Poursuivez l'article sur les retardateurs de flammes après sa dernière phrase, dans le même ton.

> [TEXTE]:
..............................

Décryptage

Les retardateurs de flammes, encore plus dangereux ?

Posté le 12 avril 2012
par La rédaction
dans Environnement

Certains retardateurs de flammes, ajoutés à divers matériaux pour réduire le risque qu'un produit ne prenne feu ou pour ralentir sa combustion, pourraient en fait augmenter la dangerosité en raison de l'émanation de gaz toxiques, première cause de décès lors d'un incendie.

Moquettes, revêtements de mobilier, produits plastiques, berceaux, matelas ou encore sièges automobiles ou d’avions : tous ces objets ont pour point commun d’être généralement traités avec un retardateur de flammes, une substance chimique ajoutée aux matériaux lors du processus de fabrication, dont le but est de réduire le risque que le produit fini ne s’enflamme, ou pour en ralentir la combustion. Ce terme a trait à la fonction et non à une classe de produits chimiques, englobant un large choix de combinaisons de substances qui répondent à la variété des matériaux à protéger, dont les propriétés mécaniques et les natures chimiques entrainent des comportements au feu très variés.

Retardateur de flammes halogénés

Pourtant, une étude menée par le professeur Anna A. Stec, de l’université de Central Lancashire, au Royaume-Uni, tendrait à prouver que certains retardateurs de flammes, loin d’atténuer les dangers, augmenteraient les risques de décès lors d’un incendie. En effet, ces retardateurs auraient tendance, en ralentissant la combustion d’un matériau, à dégager des gaz toxiques, première cause de décès lors d’un incendie. L’étude menée par le professeur Stec s’est concentrée sur la catégorie de retardateurs de flammes la plus largement utilisée à travers le monde, que les scientifiques ont nommé « retardateurs de flammes halogénés », car ils contiennent du brome, élément chimique de la famille des halogènes (dont le fluor, le chlore et l’iode font aussi partie).

..............................

> [DONNÉES FOURNIES]:
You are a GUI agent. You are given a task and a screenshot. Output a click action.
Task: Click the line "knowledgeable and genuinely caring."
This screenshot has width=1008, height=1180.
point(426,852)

..............................

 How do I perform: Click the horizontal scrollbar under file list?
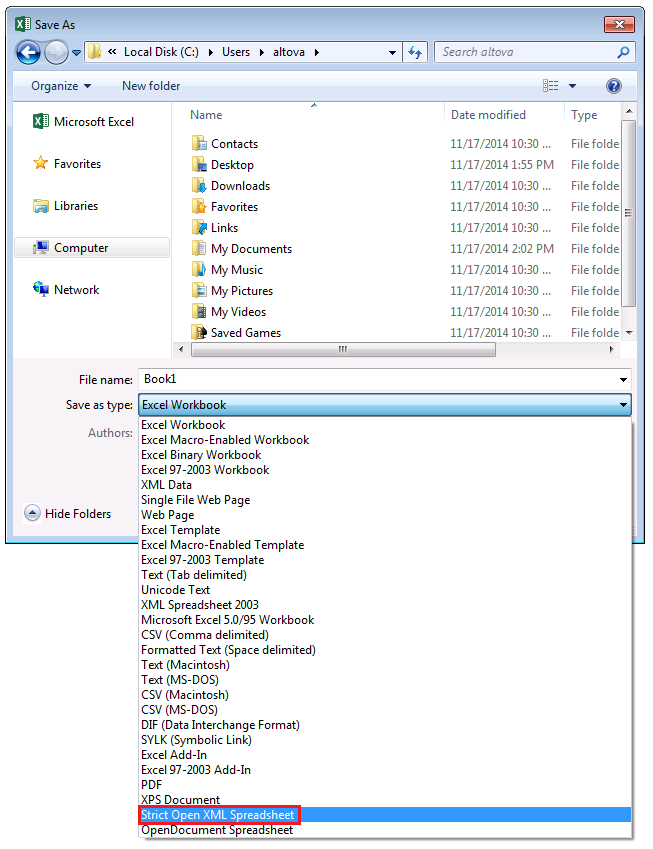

..............................

> [RÉSULTAT OBTENU]:
« Les retardateurs de flammes halogénés sont efficaces pour réduire l’inflammabilité des matériaux [traités] », explique le professeur Stec. « Nous avons cependant découvert que ces retardateurs de flammes ont un effet secondaire indésirable, celui d’augmenter les quantités de monoxyde de carbone et de cyanure d’hydrogène libérées durant la combustion. Ces gaz, et non l’élévation de chaleur ou les flammes, sont la première cause des décès lors d’un incendie », ajoute-t-elle.

Toxicité du monoxyde de carbone et du cyanure d’hydrogène

L’émanation de monoxyde de carbone provient d’une combustion incomplète de composés carbonés et est accentuée par une mauvaise alimentation en air frais ou une mauvaise ventilation. La densité du monoxyde de carbone a une densité proche de celle de l’air, lui permettant de se mélanger à lui assez facilement. Les conséquences de son inhalation peuvent aller de simples vertiges à des troubles neurologiques plus graves, allant jusqu’au coma.

Le cyanure d’hydrogène est bien plus dangereux encore. Utilisé dans les camps d’extermination nazis sous le nom de « Zyklon B », une concentration de 300 parties par million (ppm) dans l’air étant suffisante pour tuer un homme en seulement quelques minutes.

Agents intumescents

Chaque année, près de 10 000 personnes vivant dans des pays industrialisés trouvent la mort dans des incendies. Contrairement à ce que l’on pourrait croire, l’inhalation des gaz libérés par la combustion de matériaux est bien la première cause de décès et de blessures graves.

L’équipe du professeur Stec n’a pas uniquement conduit des tests sur les retardateurs de flammes halogénés, mais aussi sur certains retardateurs à base minérale, ainsi que sur les agents dits « intumescents » qui, en contact avec de la chaleur, gonflent et forment une barrière que les flammes ont le plus grand mal à pénétrer. Les retardateurs à base minérale auraient un effet, bien que minime, sur la toxicité, alors que les agents intumescents réduisent de manière plus significative la libération de ces gaz.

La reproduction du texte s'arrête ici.